## Fonte:

+++

Sentenza di Cassazione Penale Sez. 5 Num. 10416 Anno 2025
Penale Sent. Sez. 5 Num. 10416 Anno 2025
Presidente: COGNOME
Relatore: COGNOME NOME COGNOME
Data Udienza: 16/01/2025
SENTENZA
sul ricorso proposto da:
COGNOME NOME nato a COSENZA il 11/09/2005
is t
avverso l’ordinanza del 10/09/2024 del TRIB. — di CATANZARO
udita la relazione svolta dal Consigliere NOME COGNOME udito il Pubblico Ministero in persona del Sostituto Procuratore NOME COGNOME COGNOME che si riporta alla requisitoria già depositata e conclude per il rigetto uditi i difensori del ricorrente, avv.ti NOME COGNOME e NOME COGNOME che si insistono nel ricorso e chiedono l’annullamento della ordinanza impugnata.
RITENUTO IN FATTO
Con la ordinanza indicata in epigrafe, il Tribunale di Catanzaro rigettava la richiesta di riesame del difensore del ricorrente avverso l’ordinanza del Giudice per le indagini preliminari del Tribunale di Catanzaro del 13 agosto 2024, che applicava la misura cautelare degli arresti domiciliari nei confronti di COGNOME NOME, in relazione al reato di cui al capo A) di violenza privata continuata in concorso aggravata dal metodo mafioso.
Contro l’anzidetta ordinanza, l’indagato propone ricorso a mezzo del difensore di fiducia, avv. NOME COGNOME affidato a due motivi, di seguito sintetizzati ai sensi dell’art.173 disp. att. cod. proc. pen.
2.1 II primo motivo di ricorso lamenta violazione della legge penale ed erronea applicazione di legge, ai sensi dell’art.606, lett. b) ed e), cod. proc. pen., in relazione agli artt.273, 274, 275, comma 3, cod. proc. pen., e agli artt.110, 81, comma 2, 610, comma 2, 339, 416 bis 1, cod. pen., in punto di esigenze cautelari afferenti la presunzione relativa di pericolosità, discendente dalla contestata l’aggravante dell’utilizzo del metodo mafioso.
2.2 II secondo motivo di ricorso lamenta vizio di omessa motivazione, in relazione agli artt. 274, 275 e 292, cod. proc. pen., in punto di attualità delle esigenze cautelari in relazione al c.d. tempo silente.
CONSIDERATO IN DIRITTO
Il ricorso è infondato.
2.1 II primo motivo di ricorso è infondato.

+++

## Dati forniti:
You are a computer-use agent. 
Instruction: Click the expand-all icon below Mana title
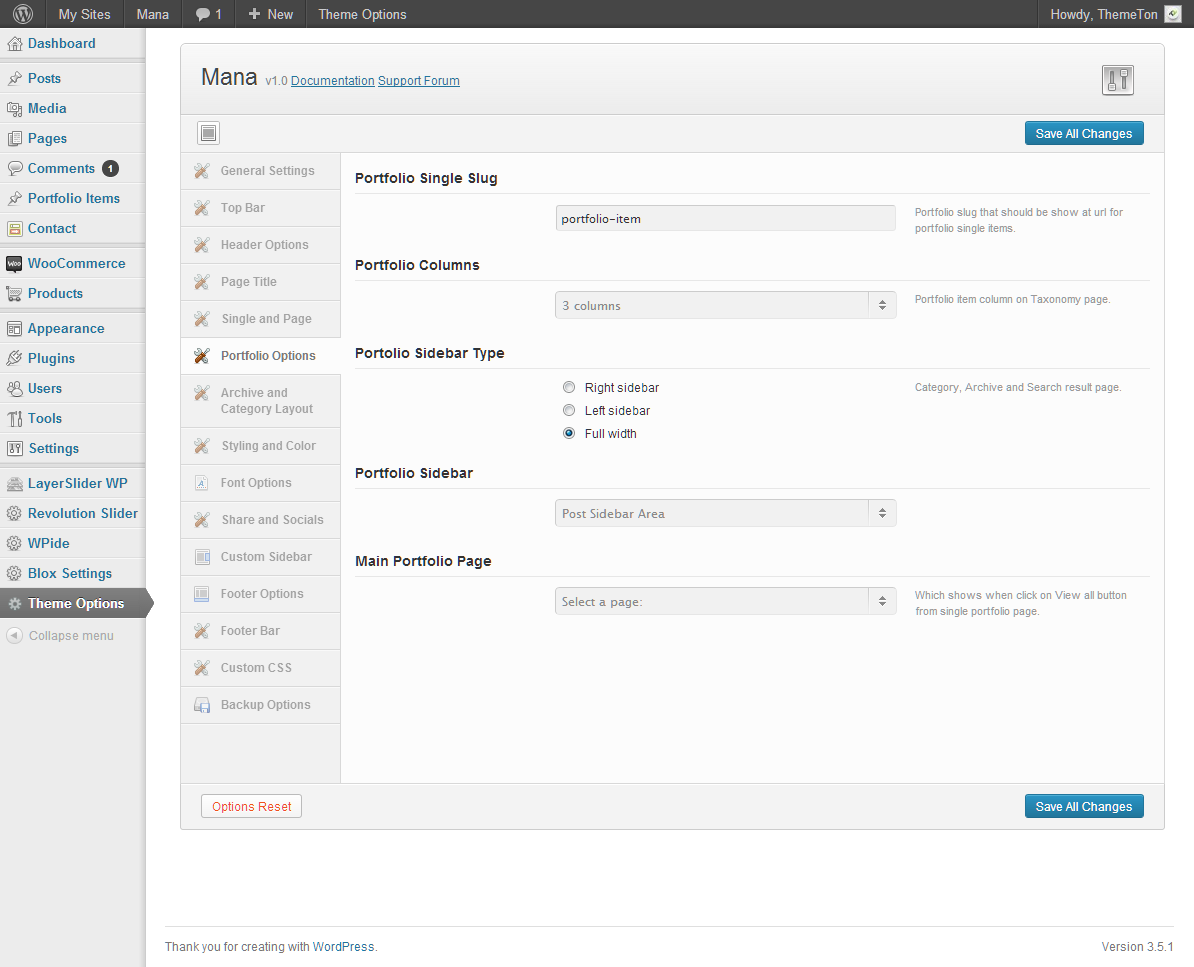pyautogui.click(x=208, y=133)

+++

## Obiettivi:
a) Rispondi alle seguenti domande sulla sentenza.
(i) In quale data si è tenuta l'udienza?
(ii) Quale misura cautelare aveva applicato il Giudice per le indagini preliminari?
(iii) A quanti motivi è affidato il ricorso?
b) Secondo la sentenza, da che cosa discende la presunzione relativa di pericolosità richiamata nel primo motivo di ricorso? Rispondi in una o due frasi.
c) Per favore, traduci in inglese la frase della sentenza "Il ricorso è infondato."

## Elenco soluzioni:
a)
(i) Il 16/01/2025.
(ii) Gli arresti domiciliari.
(iii) A due motivi.

b) La presunzione relativa di pericolosità discende dalla contestata aggravante dell'utilizzo del metodo mafioso.

c) The appeal is unfounded.